Милитаризация внешней политики Турции в период нахождения у власти Партии справедливости и развития (ПСР) сопровождается ослаблением роли вооружённых сил и военных институтов во внутриполитической системе. Сейчас происходит усложнение подхода к применению военной силы во внешней политике Турции, увеличение значения и возможных вариантов её применения.

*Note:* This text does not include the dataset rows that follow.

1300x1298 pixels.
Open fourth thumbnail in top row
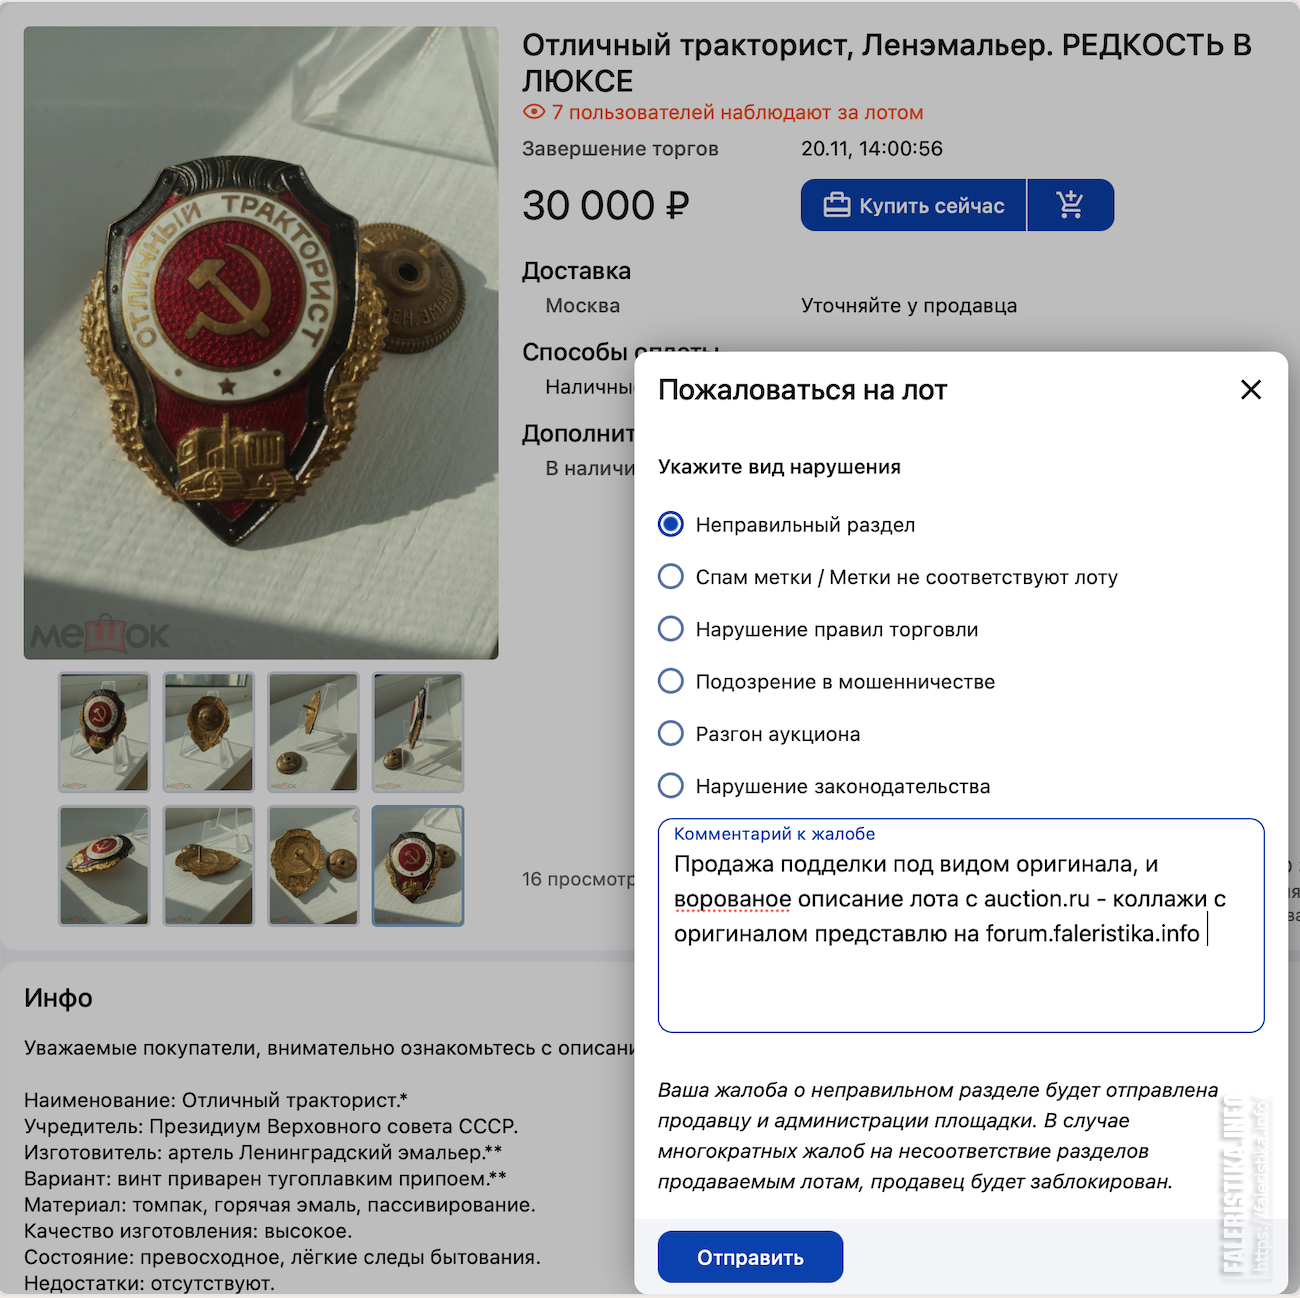click(418, 732)
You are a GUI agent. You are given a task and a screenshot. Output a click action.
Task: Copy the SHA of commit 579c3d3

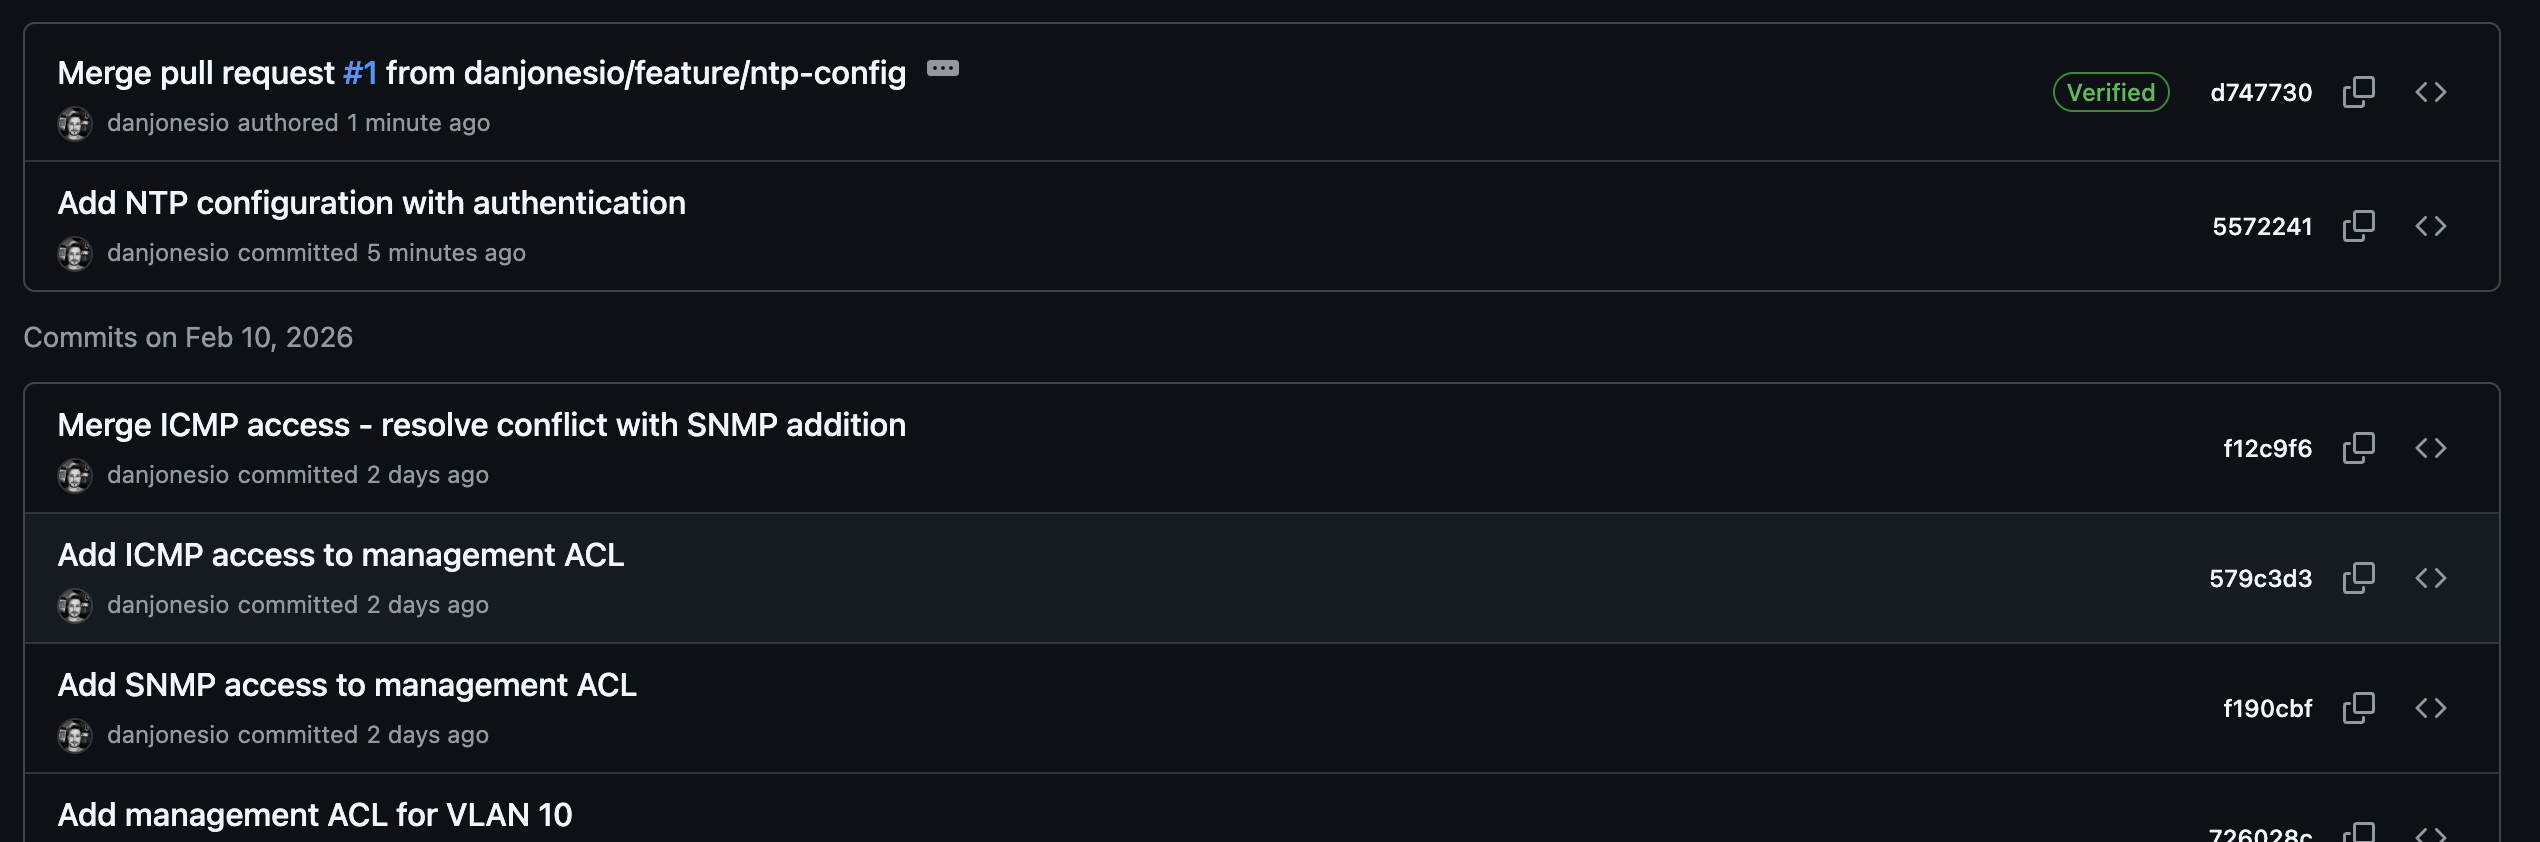pos(2359,578)
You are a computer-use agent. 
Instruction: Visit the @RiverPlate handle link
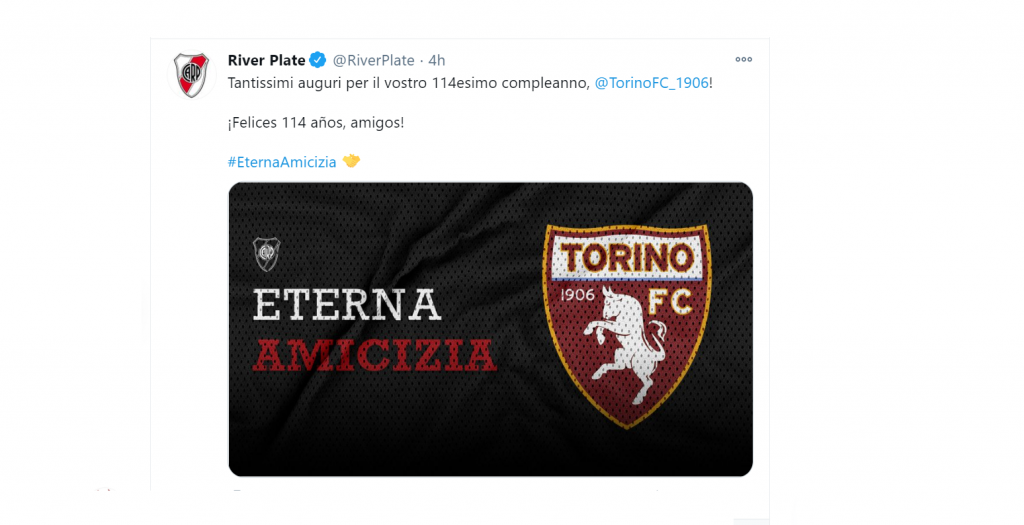point(373,60)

С момента создания Турецкой Республики армия являлась эффективным инструментом влияния на процесс принятия как внутриполитических, так и внешнеполитических решений. Это вплоть до середины 2000-х годов определяло способность той или иной политической силы закрепиться у власти в стране и было одним из основных препятствий на пути формирования легального влияния происламских партий и движений. Более того, военные представлялись гарантом обеспечения политической стабильности в стране. Так, представители армии не единожды напрямую вмешивались в политический процесс (в 1960 году, в 1971 году, в 1980 году).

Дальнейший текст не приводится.